Rozdział 6

12 2 0
                                    

Otworzyłam oczy. Która godzina? Jak długo spałam? Rozejrzalam się, w okół nie było nikogo. Odwróciłam głowę w drugą stronę. Stała tak Sue.
-Witaj, Jessy.- nie odzywałam się. Mrugnelam, a kiedy znów otwarlam oczy nikogo nie było. Spojrzałam na zegarek. 6:39. Czyli spałam jakieś osiem godzin. Wstałam i poszłam w stronę szpitalnej łazienki. Na korytarzu było słychać bicie mojego serca. Nikogo nie było. Weszłam do jednego z pokoi, nikogo nie było w środku. Sprawdziłam jeszcze kilka pokoi, wszystkie były puste. Nareszcie doszłam do łazienki, chciałam włączyć światło, ale niestety nie było prądu. Wyszłam. Zmierzalam w stronę głównego wyjścia. Wszystkie korytarze były puste. Wyszłam ze szpitala. W jednym z pokoi paliło się światło. Weszłam spowrotem i poszłam w stronę pokoju, w którym było zapalone światło. W pokoju leżałam ja, przykrta prześcieradłem. Spojrzałam na moje dłonie, były przezroczyste. Pobiegłam do mojego pokoju...

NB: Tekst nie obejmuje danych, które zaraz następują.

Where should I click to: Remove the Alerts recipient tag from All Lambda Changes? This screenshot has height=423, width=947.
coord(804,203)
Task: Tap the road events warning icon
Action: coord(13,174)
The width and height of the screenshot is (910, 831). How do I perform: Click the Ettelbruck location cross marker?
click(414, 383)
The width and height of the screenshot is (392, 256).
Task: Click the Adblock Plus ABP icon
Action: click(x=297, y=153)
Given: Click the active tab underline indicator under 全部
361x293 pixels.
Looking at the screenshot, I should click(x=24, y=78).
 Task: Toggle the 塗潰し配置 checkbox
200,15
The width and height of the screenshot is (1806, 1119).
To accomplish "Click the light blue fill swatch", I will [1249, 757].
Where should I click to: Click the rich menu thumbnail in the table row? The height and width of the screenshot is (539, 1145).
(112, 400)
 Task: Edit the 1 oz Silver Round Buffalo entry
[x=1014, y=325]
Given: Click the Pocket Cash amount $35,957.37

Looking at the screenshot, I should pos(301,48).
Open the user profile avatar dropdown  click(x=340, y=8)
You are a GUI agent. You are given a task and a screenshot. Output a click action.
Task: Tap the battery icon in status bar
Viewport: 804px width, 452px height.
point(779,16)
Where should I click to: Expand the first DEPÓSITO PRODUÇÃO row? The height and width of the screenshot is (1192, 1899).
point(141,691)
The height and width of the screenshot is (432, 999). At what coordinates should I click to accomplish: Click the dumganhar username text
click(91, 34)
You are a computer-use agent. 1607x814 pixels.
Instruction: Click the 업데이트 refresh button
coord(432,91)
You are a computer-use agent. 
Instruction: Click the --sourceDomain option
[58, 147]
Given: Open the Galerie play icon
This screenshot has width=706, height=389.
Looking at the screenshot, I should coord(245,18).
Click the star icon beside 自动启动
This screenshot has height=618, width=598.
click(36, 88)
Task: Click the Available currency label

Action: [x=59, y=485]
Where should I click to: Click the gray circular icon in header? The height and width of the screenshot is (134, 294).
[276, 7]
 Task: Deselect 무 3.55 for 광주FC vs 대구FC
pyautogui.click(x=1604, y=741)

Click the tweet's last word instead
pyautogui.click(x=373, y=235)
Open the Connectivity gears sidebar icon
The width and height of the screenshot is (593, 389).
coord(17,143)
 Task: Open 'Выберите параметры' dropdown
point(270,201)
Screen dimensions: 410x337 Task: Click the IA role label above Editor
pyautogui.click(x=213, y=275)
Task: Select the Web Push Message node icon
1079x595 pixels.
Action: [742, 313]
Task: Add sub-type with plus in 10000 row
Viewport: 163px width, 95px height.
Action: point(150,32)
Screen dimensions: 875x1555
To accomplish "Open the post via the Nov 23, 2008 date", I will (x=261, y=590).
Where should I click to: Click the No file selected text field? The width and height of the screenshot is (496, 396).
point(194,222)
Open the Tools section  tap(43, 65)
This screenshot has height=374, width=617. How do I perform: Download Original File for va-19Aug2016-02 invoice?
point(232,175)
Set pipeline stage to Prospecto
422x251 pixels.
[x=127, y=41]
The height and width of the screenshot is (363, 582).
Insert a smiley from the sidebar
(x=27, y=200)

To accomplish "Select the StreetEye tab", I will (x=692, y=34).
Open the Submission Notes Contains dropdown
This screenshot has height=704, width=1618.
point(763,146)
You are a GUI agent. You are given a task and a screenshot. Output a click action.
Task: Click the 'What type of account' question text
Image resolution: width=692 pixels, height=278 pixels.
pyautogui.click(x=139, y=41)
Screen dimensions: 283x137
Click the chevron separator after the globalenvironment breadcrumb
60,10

-Aaaaaa!- pielęgniarka weszła do mojej izebki. Uniosła dłoń i spojrzałam na nią. Była taka jaka powinna być. To był sen. Tylko sen.
Pielęgniarka podała mi śniadanie składające się z twardej jajecznicy i czerstwego chleba. Gdy zjadłam przyszli Freddy i Katy.
Freddy wytłumaczyl mi czemu nie pojedziemy do Stanów. Okazało się, że to Sue wysyłala te listy. Przyznała się. Nie chciałam w to wierzyć! Ale jednak.
-To kiedy wracamy do Anglii?
-W przyszłym tygodniu. Dopiero za trzy dni będziesz mogła wyjść ze szpitala.